### DATASET RECORDS

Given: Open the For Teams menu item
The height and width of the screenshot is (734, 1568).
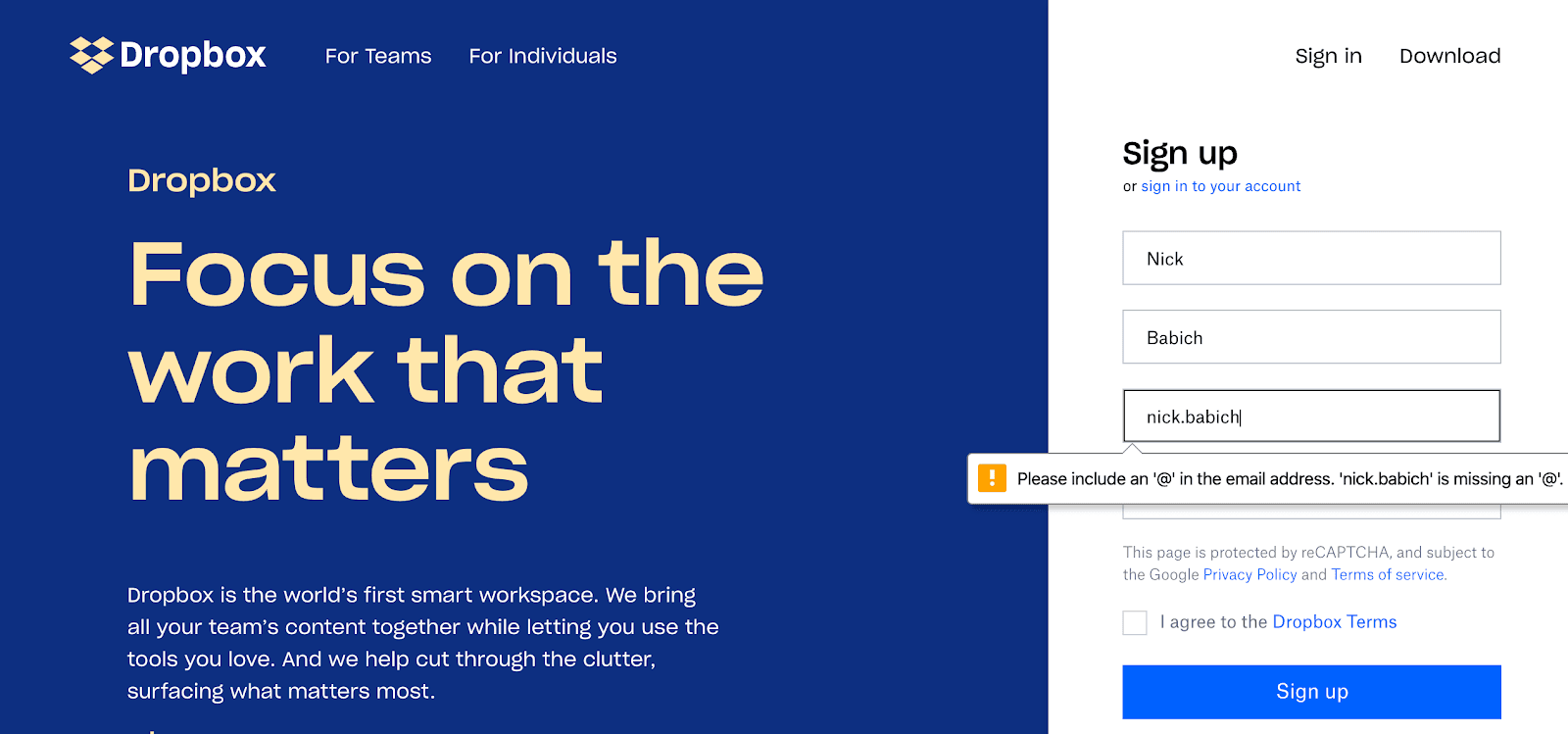Looking at the screenshot, I should tap(378, 56).
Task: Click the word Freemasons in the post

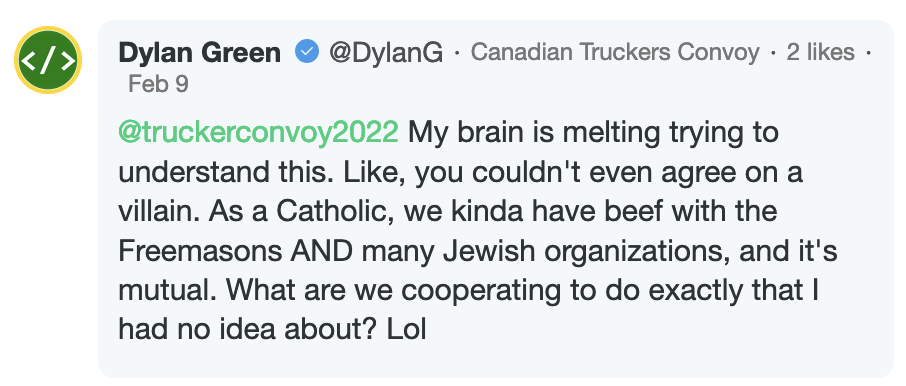Action: pyautogui.click(x=200, y=251)
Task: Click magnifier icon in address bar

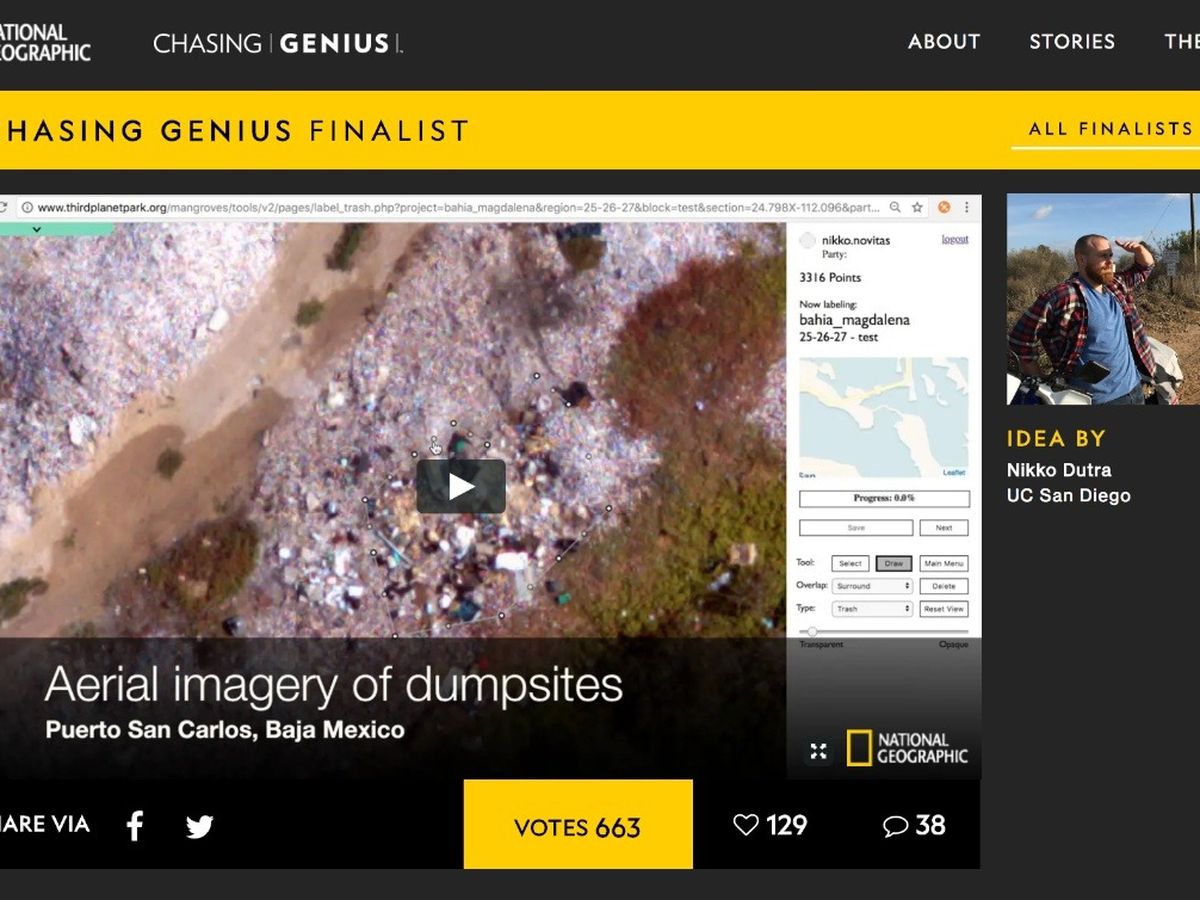Action: click(895, 208)
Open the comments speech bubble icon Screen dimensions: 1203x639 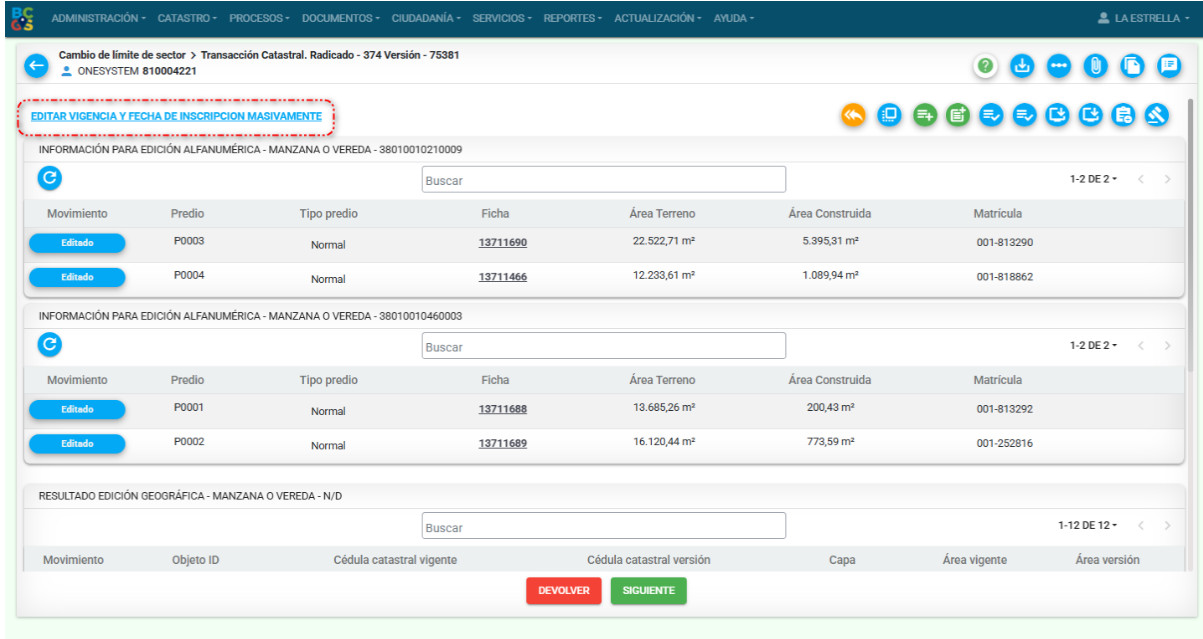(1168, 66)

######

* WRITTEN PROBLEM
Copy out every line of the items above that contains the word "Task". The match is case-sensitive.

* EXERCISE SOLUTION
Task: Click the word Freemasons in the post
Task: Click magnifier icon in address bar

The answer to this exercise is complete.